No estaba mal, era fotogénico.

—The more, the merrier —dije. Al final del día, todos estamos solos.

Quince minutos después, entre nubes de humo y manos inquietas, llegó el amigo. Mi vecino bajó a abrirle. Yo me acomodé en la cama, posando para el jurado. Fumamos y nos besamos los tres. La última inhalación me hizo colapsar de placer sobre las sábanas. Estiré las piernas, ofreciendo el espectáculo de mi entrepierna a la cara del recién llegado. Sintió mi sexo, mi panochota gorda bajo la licra, ahí empezó el faje de verdad. Con una mano abrazaba al amigo; con la otra, le pajeaba la verga al vecino.

—Quítate las chichis, quiero lamerte los pezones —susurró el amigo.
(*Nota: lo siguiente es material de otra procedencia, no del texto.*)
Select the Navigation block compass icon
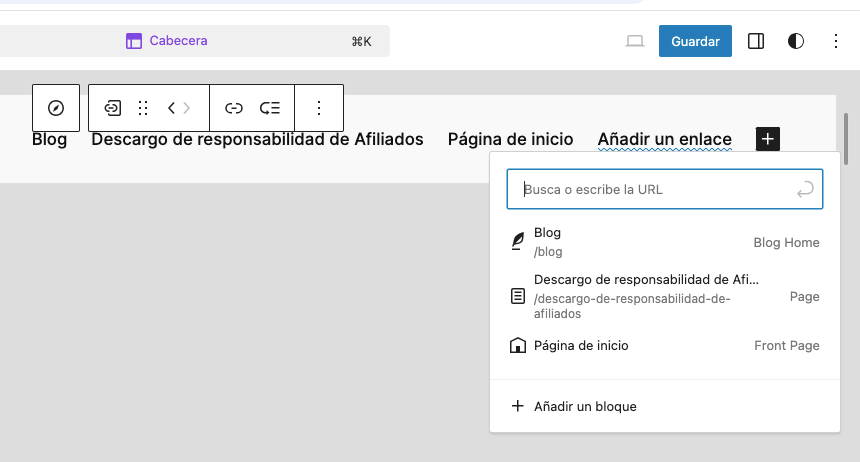 56,108
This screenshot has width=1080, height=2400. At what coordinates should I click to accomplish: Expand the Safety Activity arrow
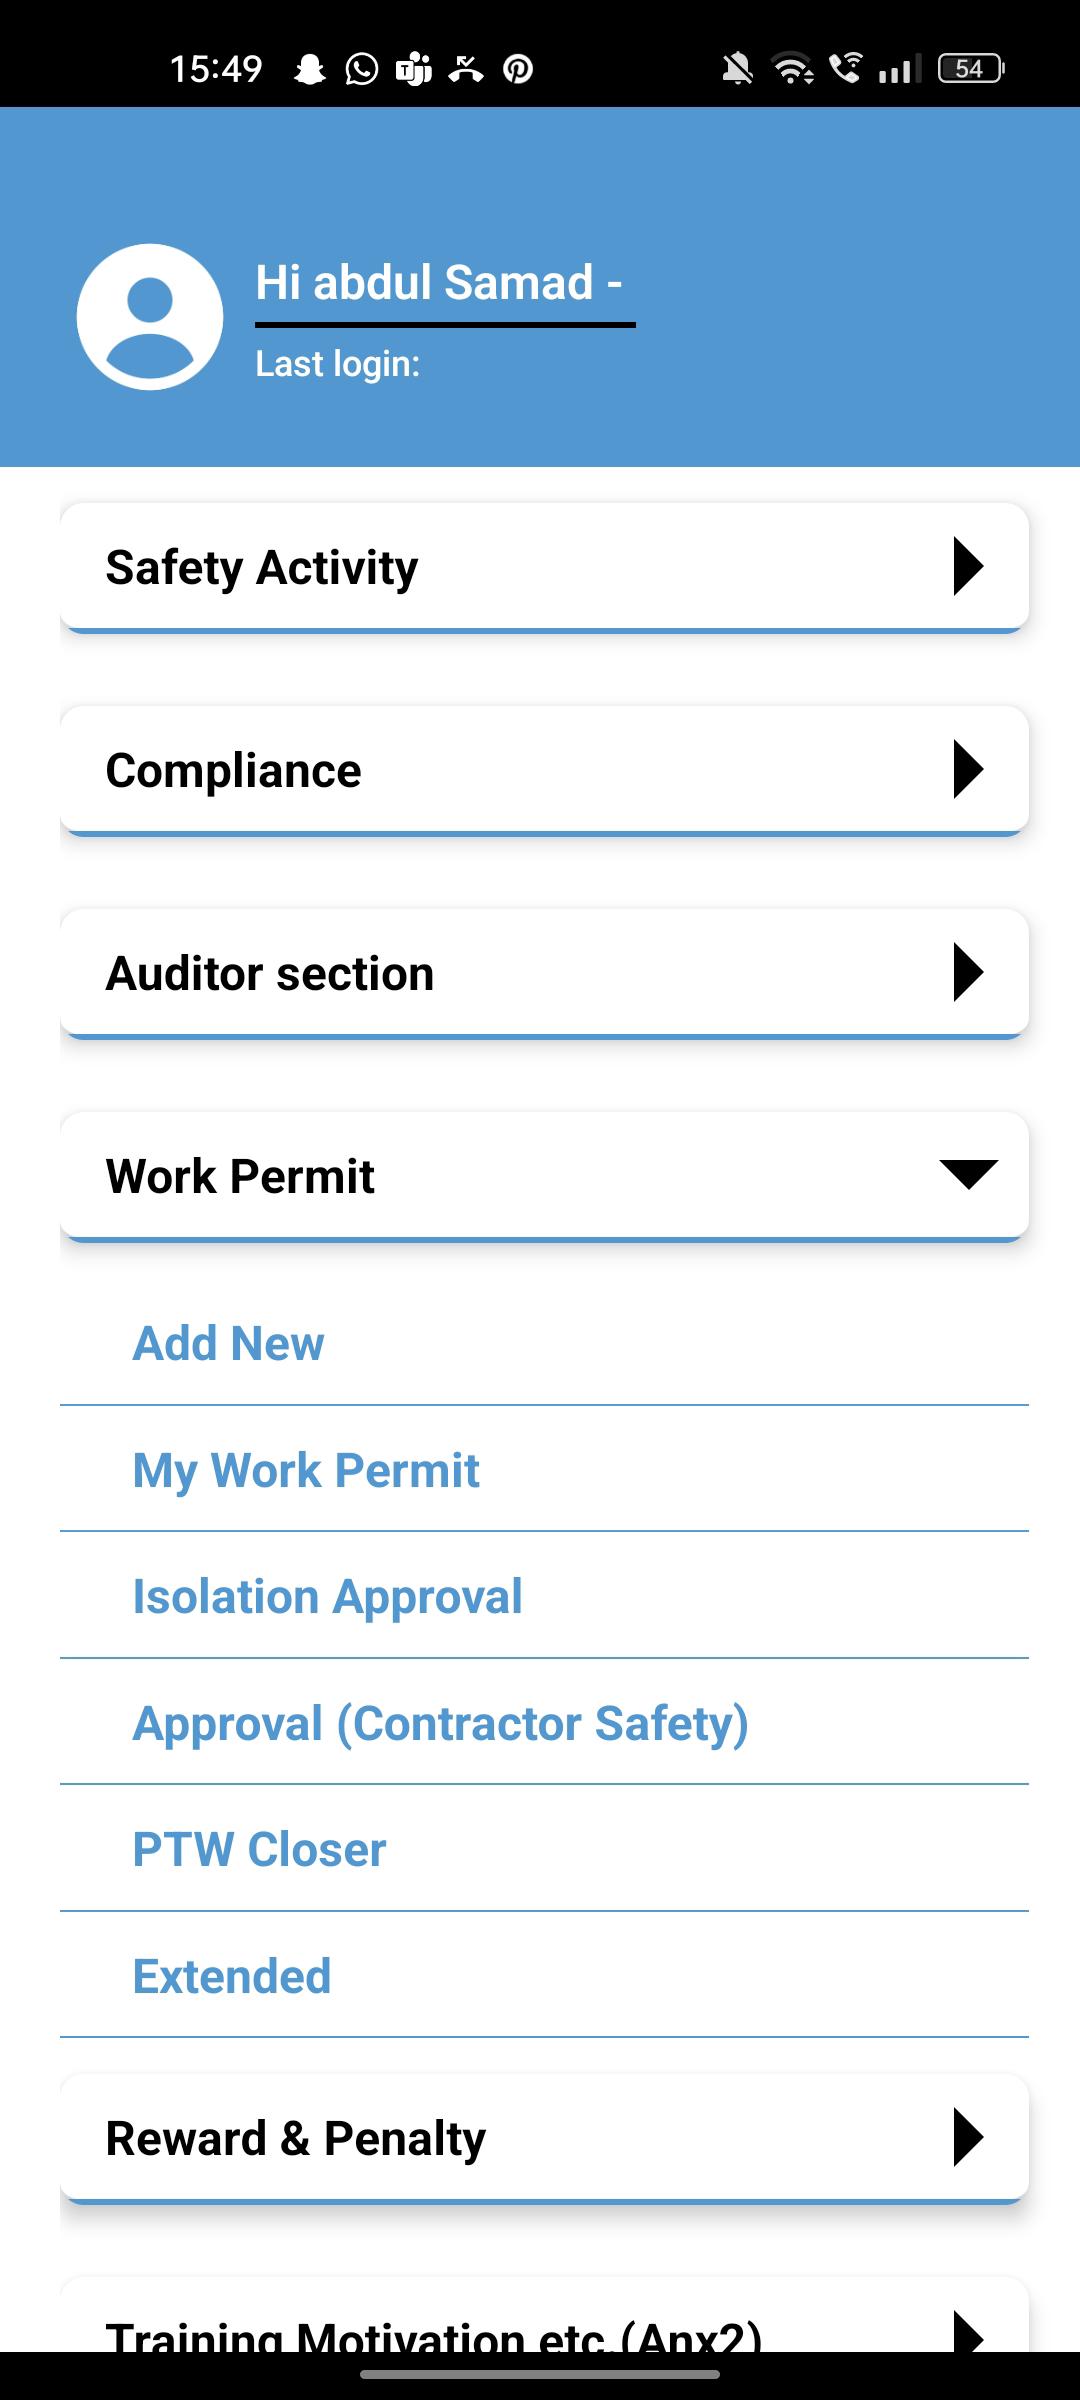[968, 567]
Un escalofrío me atravesó la espina dorsal. Me quitó los leggings. Me dejó en tanga, despojada de las prótesis. Tiró la ropa al suelo como quien despoja a un santo de su altar y empezó a bajar. Me lamió con una lentitud desesperante. Sus labios recorrieron mis muslos, mi entrepierna, hasta llegar al monte de Venus. Me abrió las piernas para devorar mi clítoris de chica TV.

Me pierdo en el papel de mujer. Me cuesta tener una erección, pero no me importa una mierda: Soy pasiva, sin embargo, me gusta ver a los hombres ahí abajo entre mis piernas dándome sexo oral.

Mientras uno me chupaba, el vecino se arrodilló sobre mi cabeza. Su verga violaba mi boca, sus huevos golpeando mi mentón. Saqué un condón, lo abrí y se lo puse con la boca, lubricándolo con mi propia saliva, tratando de tragarlo entero. Estaba listo.

—Cambio —dijo el vecino.

Me puse una almohada bajo la cintura y levanté las piernas al cielo. Él entró. Lento. Una verga de unos 16 centímetros, cabezona y decidida. El amigo me sujetaba los tobillos, obligándome a ver cómo me clavaban.

—Papi, me estás montando como la perra que soy —le dije al oído cuando me puso en cuatro.

Luego, boca abajo, con las nalgas al aire y una almohada aguantando el peso de mi pecado. Él se acostó sobre mi espalda, besándome mientras se hundía en mi culo. Los gemidos eran lo único que llenaba la habitación.

—¿Te gusta que sea tu putita? —pregunté, buscando el insulto que te hace sentir viva:

– Putita,

– zorra

– perra

– maricón

– jotita

– depósito de semen

—Al final de todos sus insultos, me escupió en la boca. Deje de ser la dama para convertirme en una puta vulgar. Fue música para mis oídos.

Intercambiaron agujeros como niños que intercambian juguetes. La última estación fue sobre el amigo. Me monté en él, moviendo el culo al ritmo de sus espasmos mientras fumaba una última vez. Cuando él se vino, soltó un gemido que me rompió el alma. Yo también me descargué sobre su estómago.

El vecino todavía quería su parte. Me agarró de la cara. Le pedí que terminara sobre mis lentes, que dejara su rastro de semen sobre mi vista. Se la mamé hasta que el aviso llegó. Me eché hacia atrás y recibí la descarga. Un mapa de mecos calientes sobre mi piel. Fui al baño a limpiarme y a ponerme la bata de encaje. Al entrar al cuarto me acosté sobre la cama y así estuvimos no más de una hora.

Fue un buen domingo. Mañana el mundo seguirá siendo una mierda, pero hoy, al menos, hubo algo de ruido.